### Exercise objective
Copy out the lines of the material below word for word, starting with its first line and going on through the line containing "Action: (392, 41)". Leave the pictures out.

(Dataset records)
++++++++++
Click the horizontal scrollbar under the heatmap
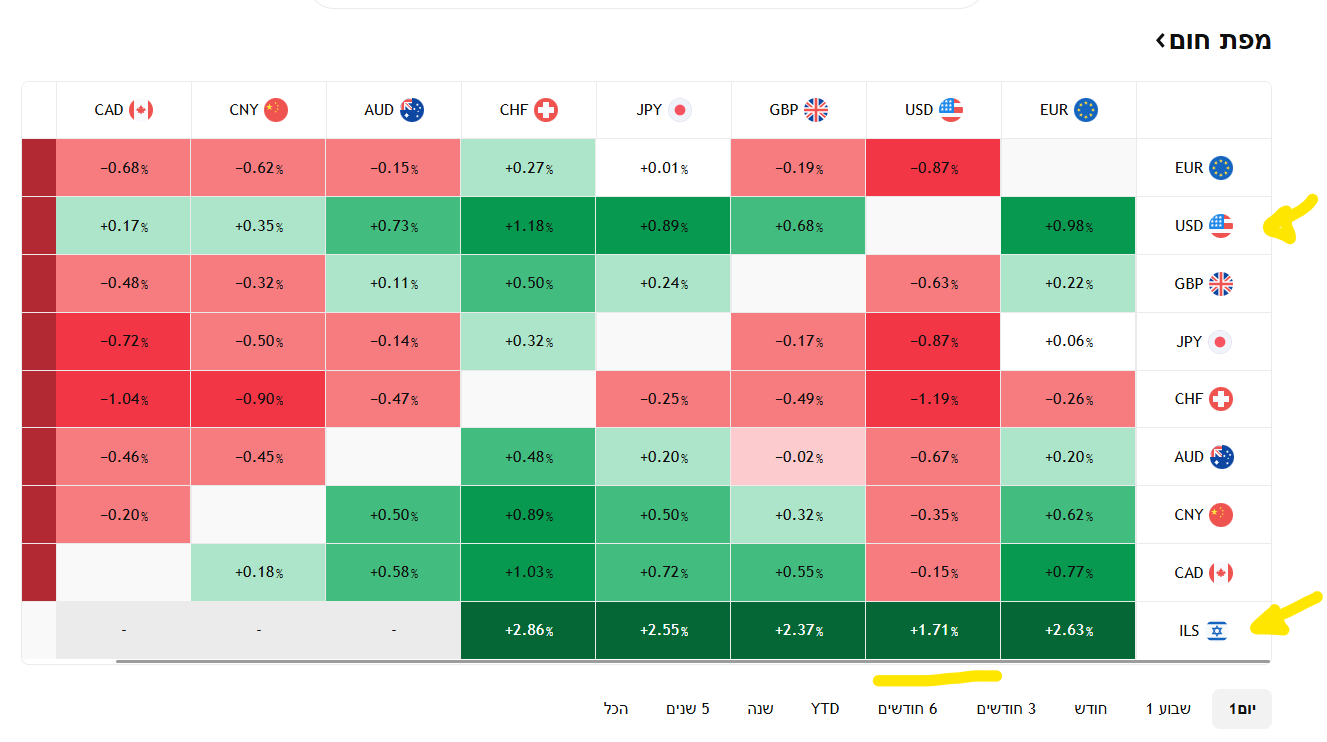coord(692,661)
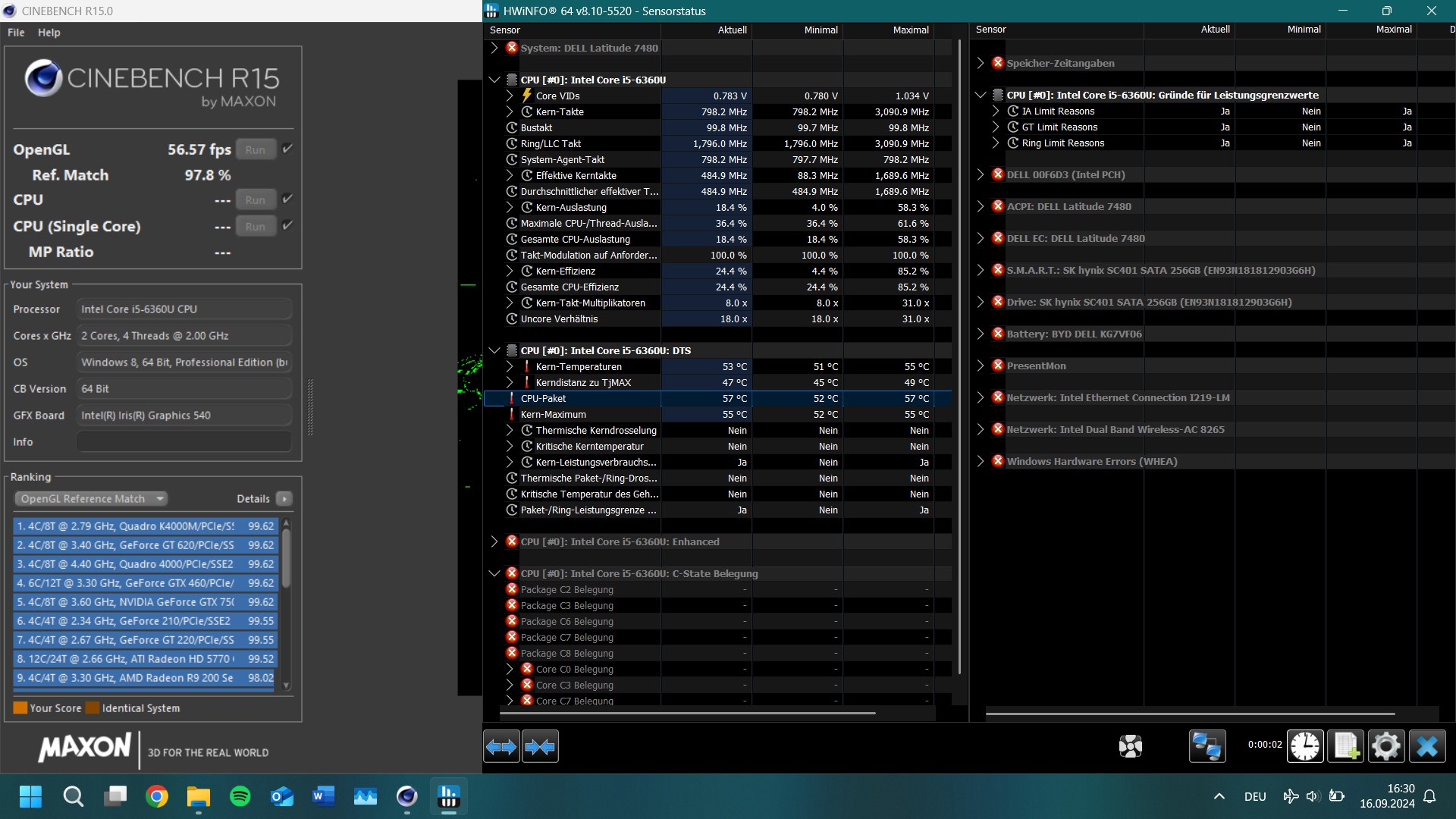Toggle the checkbox next to the OpenGL Run button
The height and width of the screenshot is (819, 1456).
coord(287,149)
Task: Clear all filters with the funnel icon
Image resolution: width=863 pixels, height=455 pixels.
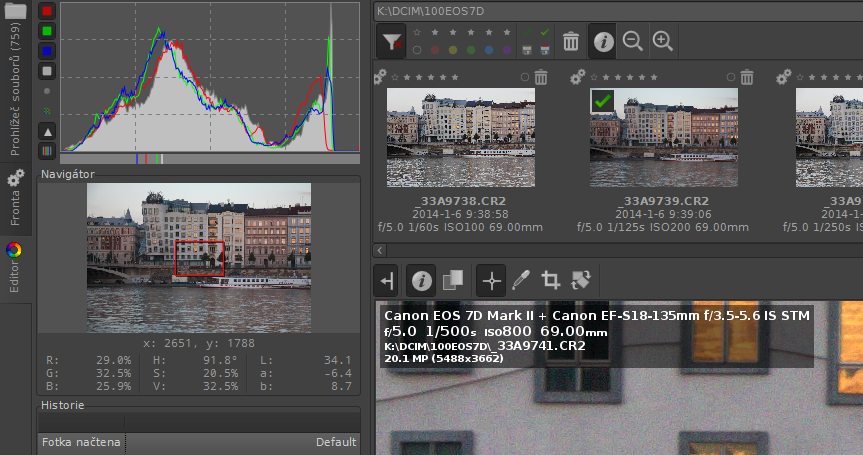Action: (392, 41)
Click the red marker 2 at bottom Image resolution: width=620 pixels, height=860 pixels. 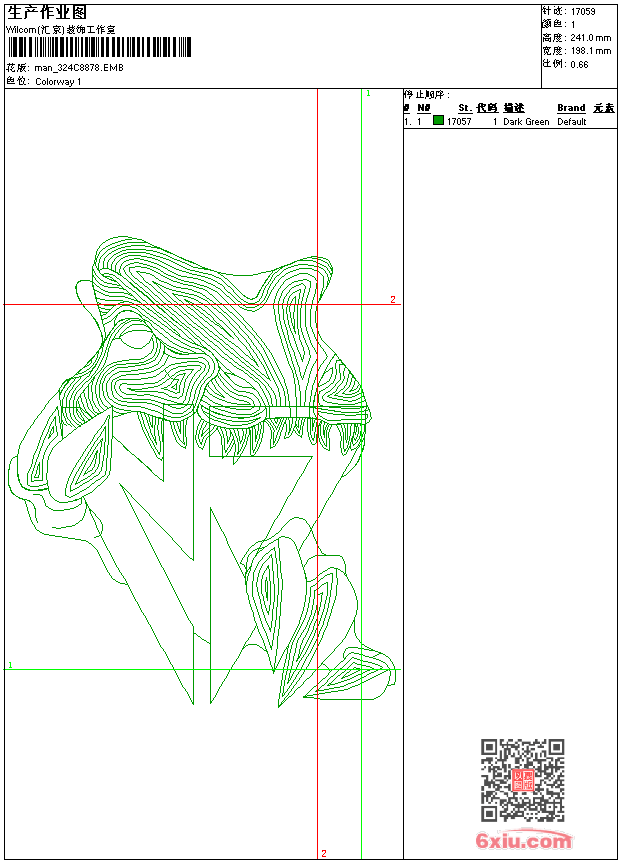click(x=323, y=853)
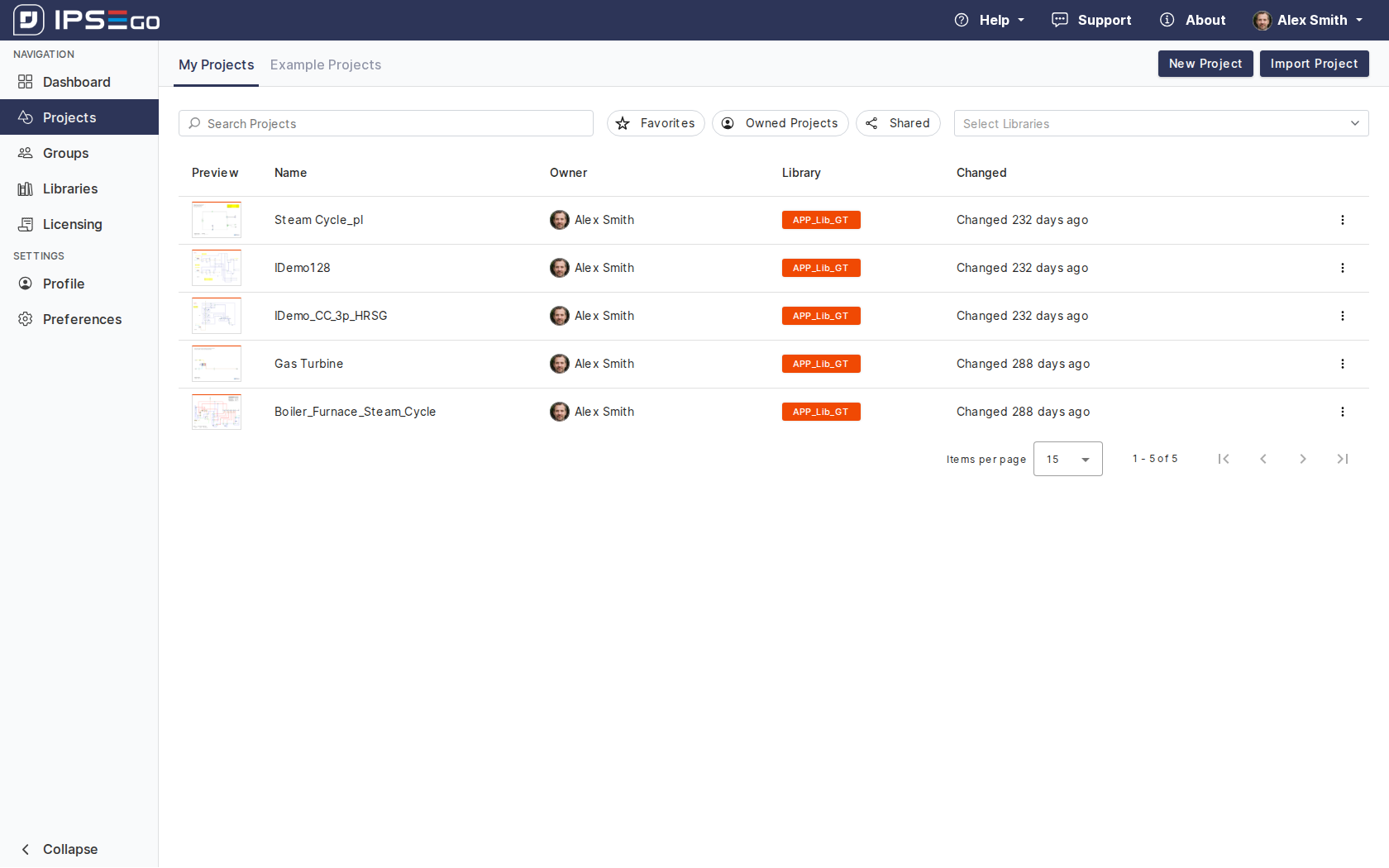Open three-dot menu for Gas Turbine

coord(1342,364)
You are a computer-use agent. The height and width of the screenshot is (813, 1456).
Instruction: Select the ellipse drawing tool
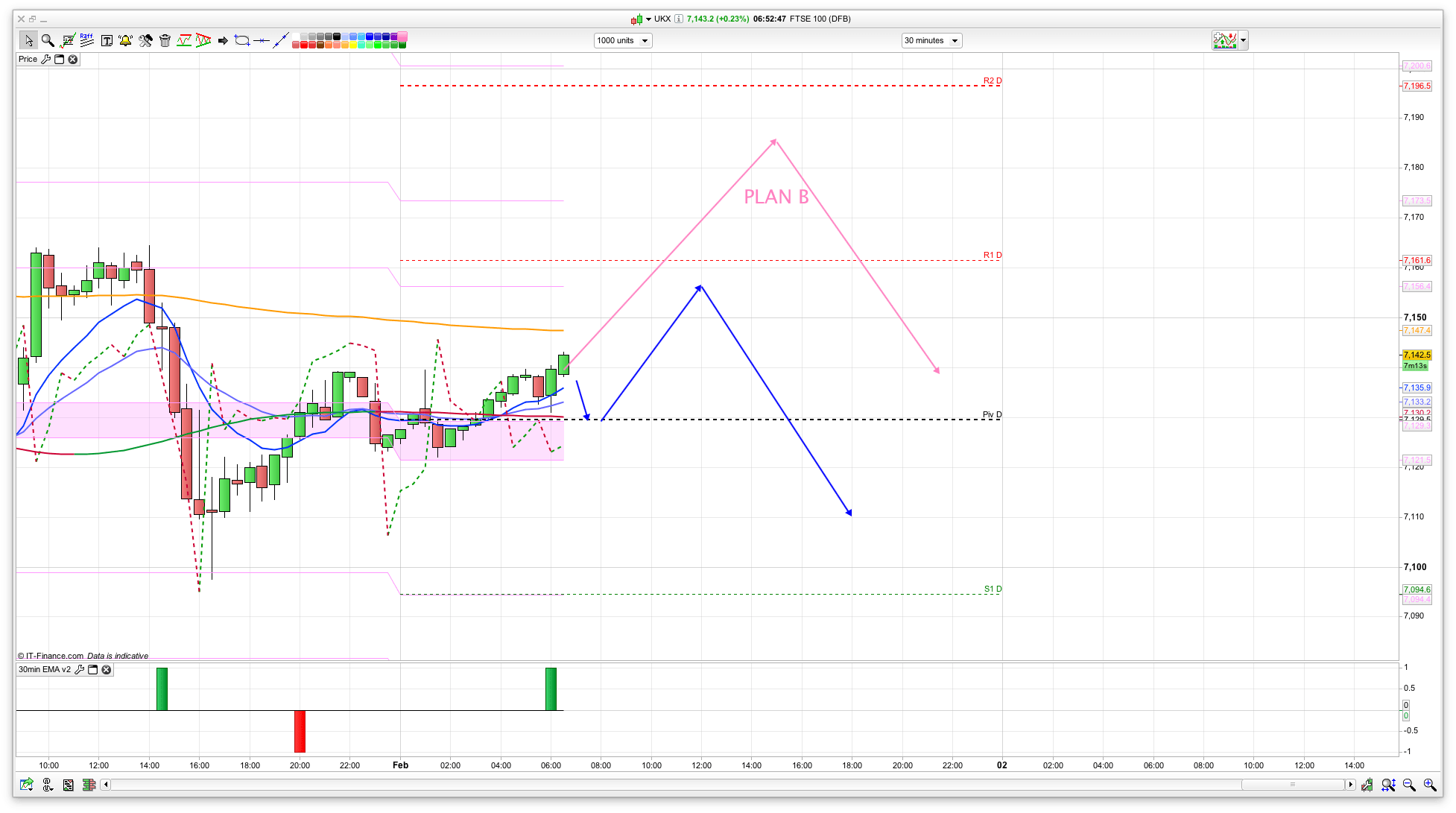(241, 40)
++++++++++
### Written answer
Click the horizontal scrollbar under the heatmap
coord(692,661)
Toggle the checkbox next to the OpenGL Run button
The height and width of the screenshot is (819, 1456).
coord(287,149)
Task: Clear all filters with the funnel icon
Image resolution: width=863 pixels, height=455 pixels.
Action: (392, 41)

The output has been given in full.